To do
In the materials and methods text, how many screws were used to treat the 36 lesions?

Exercise passage
Materials and methods
Thirty-two consecutive patients (mean age 67.5 years; range 33–86 years) with a range of tumours and prognoses underwent PIGSF for non/minimally displaced PF/InF and ImF. Screws were placed under CT/fluoroscopy or cone-beam CT guidance, with or without cementoplasty. Clinical outcomes were assessed using a simple 4-point scale (1 = worse; 2 = stable; 3 = improved; 4 = significantly improved). Local evolution was reviewed on most recent follow-up imaging. Technical success, complications, and overall survival were evaluated.
Thirty-six lesions were treated with 74 screws mainly in the pelvis and femoral neck (58.2 %); including 47.2 % PF, 13.9 % InF, and 38.9 % ImF. Cementoplasty was performed in 63.9 % of the cases. Technical success was 91.6 %. Hospital stay was ≤3 days; 87.1 % of lesions were improved at 1-month follow-up; three major complications (early screw-impingement radiculopathy; accelerated coxarthrosis; late coxofemoral septic arthritis) and one minor complication were observed. Unfavourable local evolution at imaging occurred in 3/24 lesions (12.5 %) at mean 8.7-month follow-up, including poor consolidation (one case) and screw loosening (two cases, at least 1 symptomatic). There were no cases of secondary fractures.

Supplied data
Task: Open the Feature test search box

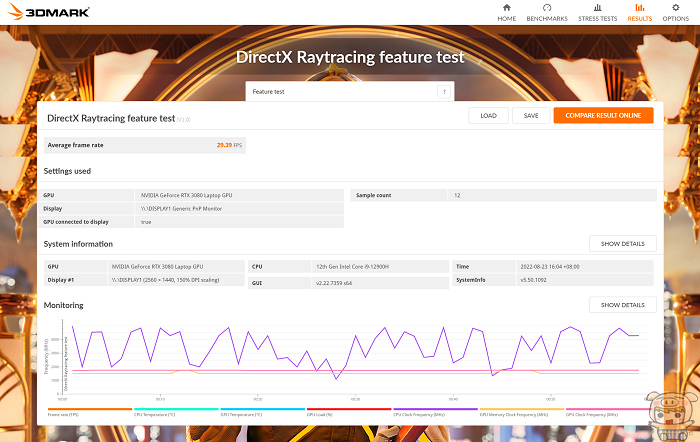Action: pyautogui.click(x=340, y=91)
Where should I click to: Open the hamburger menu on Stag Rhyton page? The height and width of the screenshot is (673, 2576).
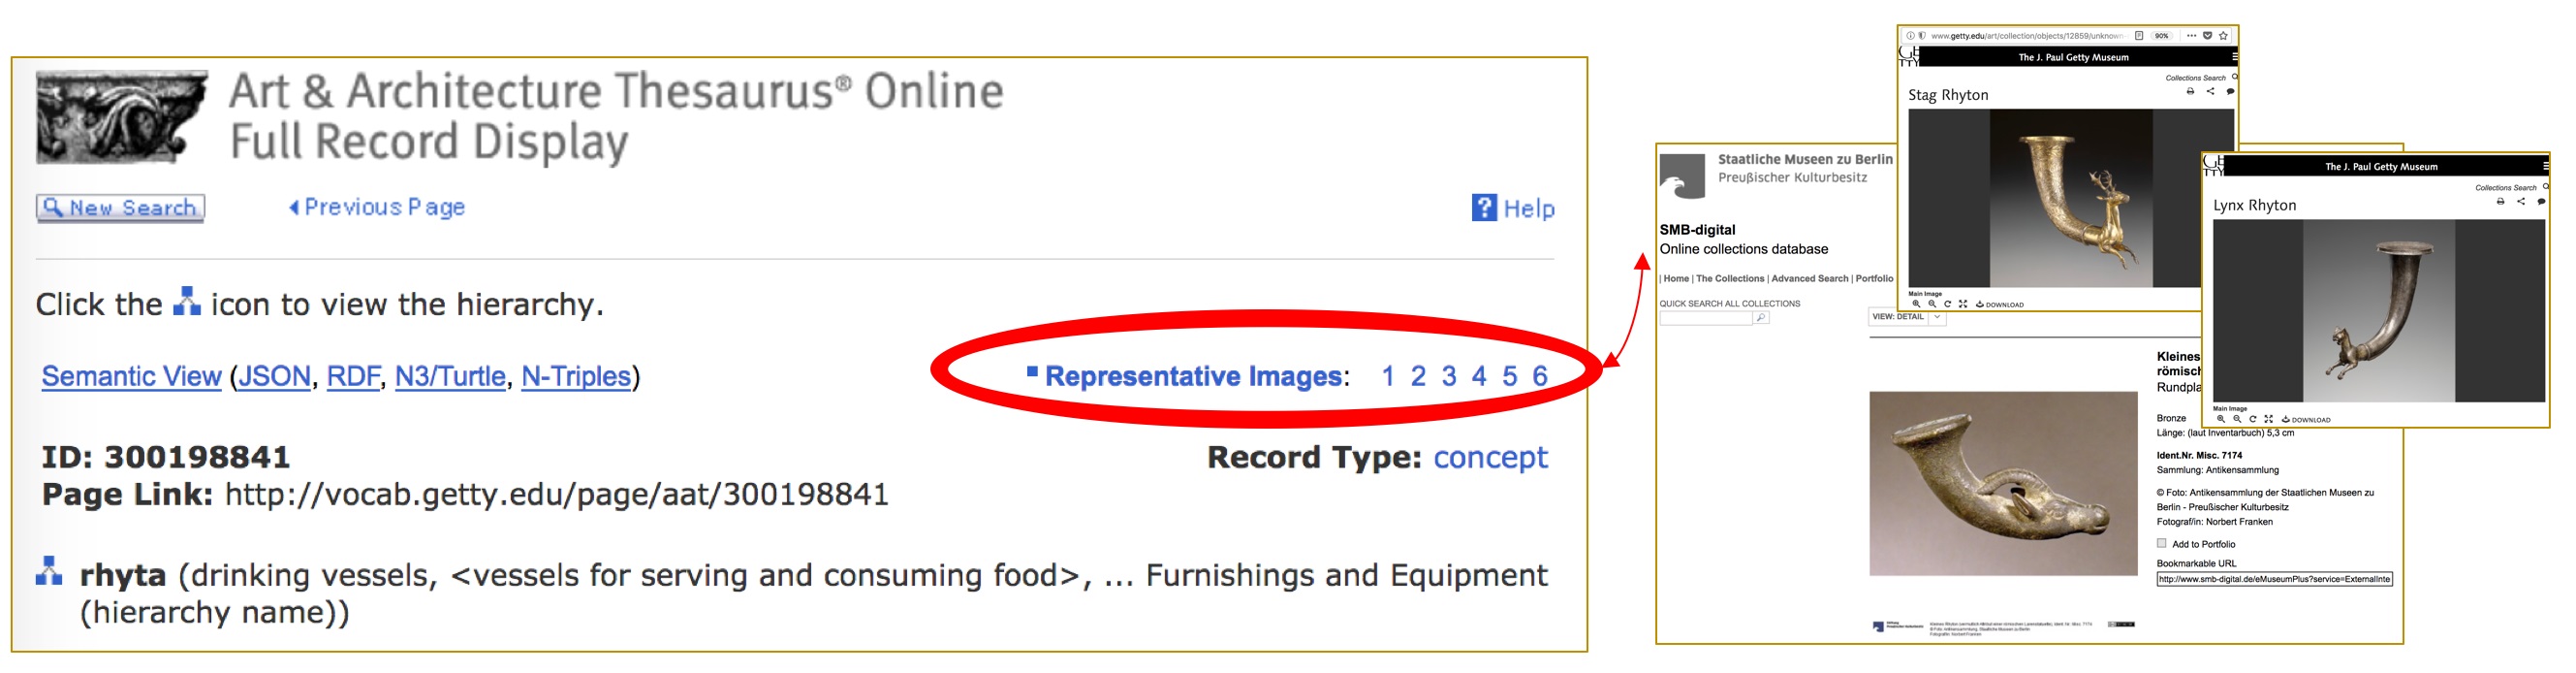2236,57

Written solution
74 screws.